Exactly the lines starting at the line containing "Instruction: Click the 'Upload" and ending at the line containing "The width and height of the screenshot is (1568, 571)." are to be written out from the listing below, both included.

● ● ● ● ● ● ●

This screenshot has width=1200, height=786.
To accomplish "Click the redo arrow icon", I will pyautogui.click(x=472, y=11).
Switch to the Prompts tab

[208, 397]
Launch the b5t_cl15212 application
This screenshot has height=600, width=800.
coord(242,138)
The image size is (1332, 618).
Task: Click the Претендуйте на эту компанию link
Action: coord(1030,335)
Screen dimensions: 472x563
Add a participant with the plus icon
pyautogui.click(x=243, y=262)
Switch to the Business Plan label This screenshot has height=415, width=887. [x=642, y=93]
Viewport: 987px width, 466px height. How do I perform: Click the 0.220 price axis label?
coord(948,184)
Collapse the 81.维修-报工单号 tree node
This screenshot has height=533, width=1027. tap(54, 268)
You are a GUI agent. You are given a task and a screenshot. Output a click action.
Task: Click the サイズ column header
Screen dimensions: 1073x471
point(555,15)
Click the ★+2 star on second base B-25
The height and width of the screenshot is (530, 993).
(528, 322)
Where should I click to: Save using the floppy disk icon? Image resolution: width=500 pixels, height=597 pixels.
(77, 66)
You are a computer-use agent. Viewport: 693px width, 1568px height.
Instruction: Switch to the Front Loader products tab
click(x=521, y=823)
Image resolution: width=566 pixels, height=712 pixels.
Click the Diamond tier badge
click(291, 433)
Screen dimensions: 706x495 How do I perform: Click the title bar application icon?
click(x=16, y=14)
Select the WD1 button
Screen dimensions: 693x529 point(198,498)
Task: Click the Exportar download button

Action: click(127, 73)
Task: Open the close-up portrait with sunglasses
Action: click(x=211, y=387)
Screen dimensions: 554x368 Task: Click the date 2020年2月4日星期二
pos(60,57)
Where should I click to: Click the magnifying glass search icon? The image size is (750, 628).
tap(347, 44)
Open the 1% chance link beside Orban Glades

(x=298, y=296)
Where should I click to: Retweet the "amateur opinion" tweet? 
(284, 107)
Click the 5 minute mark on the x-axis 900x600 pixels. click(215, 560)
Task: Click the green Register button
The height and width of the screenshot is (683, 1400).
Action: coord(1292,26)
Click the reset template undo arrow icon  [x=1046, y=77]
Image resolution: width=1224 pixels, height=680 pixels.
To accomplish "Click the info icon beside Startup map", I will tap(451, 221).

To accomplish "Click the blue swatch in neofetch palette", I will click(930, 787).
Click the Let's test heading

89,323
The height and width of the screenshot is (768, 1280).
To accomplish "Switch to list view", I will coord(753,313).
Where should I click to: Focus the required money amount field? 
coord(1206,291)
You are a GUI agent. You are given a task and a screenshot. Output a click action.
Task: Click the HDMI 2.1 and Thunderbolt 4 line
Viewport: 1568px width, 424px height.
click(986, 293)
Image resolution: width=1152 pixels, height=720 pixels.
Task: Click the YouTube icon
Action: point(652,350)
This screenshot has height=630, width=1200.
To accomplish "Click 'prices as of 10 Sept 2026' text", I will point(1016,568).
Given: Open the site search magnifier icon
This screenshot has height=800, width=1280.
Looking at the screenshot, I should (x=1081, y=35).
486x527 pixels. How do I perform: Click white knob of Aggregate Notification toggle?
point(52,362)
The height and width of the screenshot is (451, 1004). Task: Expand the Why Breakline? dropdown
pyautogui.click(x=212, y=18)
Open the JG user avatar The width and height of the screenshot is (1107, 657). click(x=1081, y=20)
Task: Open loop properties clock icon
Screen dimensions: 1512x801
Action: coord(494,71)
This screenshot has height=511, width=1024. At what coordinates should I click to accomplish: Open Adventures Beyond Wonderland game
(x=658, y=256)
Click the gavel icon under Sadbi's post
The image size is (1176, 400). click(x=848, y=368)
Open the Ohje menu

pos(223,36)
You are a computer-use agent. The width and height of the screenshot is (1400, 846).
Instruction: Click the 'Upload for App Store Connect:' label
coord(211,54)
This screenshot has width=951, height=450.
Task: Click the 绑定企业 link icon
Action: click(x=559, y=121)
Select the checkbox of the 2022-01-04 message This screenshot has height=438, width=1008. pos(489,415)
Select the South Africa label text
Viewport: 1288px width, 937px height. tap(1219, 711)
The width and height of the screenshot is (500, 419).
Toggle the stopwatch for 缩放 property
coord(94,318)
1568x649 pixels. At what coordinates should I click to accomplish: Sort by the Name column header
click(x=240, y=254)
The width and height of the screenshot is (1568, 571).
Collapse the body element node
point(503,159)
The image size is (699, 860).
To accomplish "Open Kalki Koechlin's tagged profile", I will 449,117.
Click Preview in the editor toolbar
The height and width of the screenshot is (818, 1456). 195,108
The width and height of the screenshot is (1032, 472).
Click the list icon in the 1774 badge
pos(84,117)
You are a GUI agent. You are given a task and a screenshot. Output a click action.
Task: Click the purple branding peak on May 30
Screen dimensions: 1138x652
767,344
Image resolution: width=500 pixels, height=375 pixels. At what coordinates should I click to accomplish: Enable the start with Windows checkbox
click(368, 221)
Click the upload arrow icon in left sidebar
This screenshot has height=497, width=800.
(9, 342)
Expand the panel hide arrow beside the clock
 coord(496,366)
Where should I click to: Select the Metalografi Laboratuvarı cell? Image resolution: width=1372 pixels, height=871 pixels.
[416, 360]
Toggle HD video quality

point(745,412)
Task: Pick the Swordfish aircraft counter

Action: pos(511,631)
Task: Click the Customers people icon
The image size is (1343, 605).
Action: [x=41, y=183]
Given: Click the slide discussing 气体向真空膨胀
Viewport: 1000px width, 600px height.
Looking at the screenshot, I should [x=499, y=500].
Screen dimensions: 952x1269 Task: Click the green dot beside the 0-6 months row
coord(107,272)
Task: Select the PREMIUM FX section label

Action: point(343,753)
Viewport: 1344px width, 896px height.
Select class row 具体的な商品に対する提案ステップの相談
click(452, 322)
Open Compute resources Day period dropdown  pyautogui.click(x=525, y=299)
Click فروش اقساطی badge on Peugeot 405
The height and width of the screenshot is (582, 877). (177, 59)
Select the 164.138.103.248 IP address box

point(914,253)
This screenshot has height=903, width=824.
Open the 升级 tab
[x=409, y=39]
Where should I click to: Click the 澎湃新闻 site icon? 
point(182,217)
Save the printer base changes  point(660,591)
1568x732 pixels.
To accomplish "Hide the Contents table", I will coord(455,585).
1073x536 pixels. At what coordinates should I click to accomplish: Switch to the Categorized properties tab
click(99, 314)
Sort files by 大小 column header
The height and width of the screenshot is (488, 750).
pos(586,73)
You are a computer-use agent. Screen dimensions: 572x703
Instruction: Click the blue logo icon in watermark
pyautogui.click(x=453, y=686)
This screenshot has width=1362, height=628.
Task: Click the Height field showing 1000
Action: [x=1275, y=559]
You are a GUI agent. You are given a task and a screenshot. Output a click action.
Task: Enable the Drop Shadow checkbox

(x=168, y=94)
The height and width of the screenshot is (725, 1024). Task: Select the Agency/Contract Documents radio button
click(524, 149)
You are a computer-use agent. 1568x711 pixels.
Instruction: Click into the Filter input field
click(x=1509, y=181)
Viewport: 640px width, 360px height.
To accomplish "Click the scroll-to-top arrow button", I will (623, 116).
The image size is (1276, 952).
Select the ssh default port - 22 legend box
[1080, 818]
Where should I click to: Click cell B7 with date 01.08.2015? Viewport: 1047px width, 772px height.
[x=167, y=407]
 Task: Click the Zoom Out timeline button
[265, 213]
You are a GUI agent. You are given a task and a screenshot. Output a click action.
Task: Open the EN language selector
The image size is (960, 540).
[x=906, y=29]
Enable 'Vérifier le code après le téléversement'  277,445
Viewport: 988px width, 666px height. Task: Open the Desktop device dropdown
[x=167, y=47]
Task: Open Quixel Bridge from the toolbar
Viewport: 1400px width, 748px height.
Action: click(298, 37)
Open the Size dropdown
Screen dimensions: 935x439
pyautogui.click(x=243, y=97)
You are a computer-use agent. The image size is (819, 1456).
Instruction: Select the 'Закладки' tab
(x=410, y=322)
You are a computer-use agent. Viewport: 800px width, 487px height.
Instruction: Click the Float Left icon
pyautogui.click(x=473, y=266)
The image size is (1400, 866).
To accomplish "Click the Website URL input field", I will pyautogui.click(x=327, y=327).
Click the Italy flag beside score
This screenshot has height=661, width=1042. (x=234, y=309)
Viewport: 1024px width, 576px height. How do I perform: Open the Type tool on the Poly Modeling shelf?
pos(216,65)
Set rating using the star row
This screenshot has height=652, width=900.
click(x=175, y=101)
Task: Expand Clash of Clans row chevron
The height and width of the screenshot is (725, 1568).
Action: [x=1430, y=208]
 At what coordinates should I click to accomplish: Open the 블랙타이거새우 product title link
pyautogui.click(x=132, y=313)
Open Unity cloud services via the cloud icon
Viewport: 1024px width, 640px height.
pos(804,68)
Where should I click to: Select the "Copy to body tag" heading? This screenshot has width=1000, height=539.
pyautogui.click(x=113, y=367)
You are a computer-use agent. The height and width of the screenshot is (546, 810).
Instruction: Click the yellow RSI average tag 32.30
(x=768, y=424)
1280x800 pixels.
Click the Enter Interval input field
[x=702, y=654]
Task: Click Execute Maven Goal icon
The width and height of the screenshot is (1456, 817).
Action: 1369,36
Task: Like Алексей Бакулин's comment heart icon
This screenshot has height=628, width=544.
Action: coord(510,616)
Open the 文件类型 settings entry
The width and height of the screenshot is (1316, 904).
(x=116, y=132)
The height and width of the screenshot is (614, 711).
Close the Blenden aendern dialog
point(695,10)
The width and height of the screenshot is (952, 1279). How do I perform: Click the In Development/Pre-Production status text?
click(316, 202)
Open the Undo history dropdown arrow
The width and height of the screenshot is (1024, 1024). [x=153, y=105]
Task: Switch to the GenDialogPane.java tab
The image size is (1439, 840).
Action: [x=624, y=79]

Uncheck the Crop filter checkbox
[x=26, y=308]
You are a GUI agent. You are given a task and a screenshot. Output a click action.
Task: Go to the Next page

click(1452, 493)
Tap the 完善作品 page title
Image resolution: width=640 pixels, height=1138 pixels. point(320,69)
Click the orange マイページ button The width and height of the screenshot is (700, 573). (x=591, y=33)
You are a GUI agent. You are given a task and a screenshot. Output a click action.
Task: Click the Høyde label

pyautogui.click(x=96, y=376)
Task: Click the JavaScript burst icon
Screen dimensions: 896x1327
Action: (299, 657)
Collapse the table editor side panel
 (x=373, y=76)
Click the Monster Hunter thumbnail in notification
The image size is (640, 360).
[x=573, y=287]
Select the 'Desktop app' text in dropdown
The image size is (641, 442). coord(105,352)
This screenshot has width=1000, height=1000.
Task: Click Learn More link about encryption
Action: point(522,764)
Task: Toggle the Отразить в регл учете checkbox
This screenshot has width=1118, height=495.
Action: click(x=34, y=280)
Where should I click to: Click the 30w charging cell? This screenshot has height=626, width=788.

● ● ● ● ● ● ●

• _Written response_:
Instruction: Click the 'Upload for App Store Connect:' label
coord(211,54)
This screenshot has width=951, height=450.
Task: Click the 绑定企业 link icon
Action: click(x=559, y=121)
Select the checkbox of the 2022-01-04 message This screenshot has height=438, width=1008. pos(489,415)
Select the South Africa label text
Viewport: 1288px width, 937px height. tap(1219, 711)
The width and height of the screenshot is (500, 419).
Toggle the stopwatch for 缩放 property
coord(94,318)
1568x649 pixels. At what coordinates should I click to accomplish: Sort by the Name column header
click(x=240, y=254)
The width and height of the screenshot is (1568, 571).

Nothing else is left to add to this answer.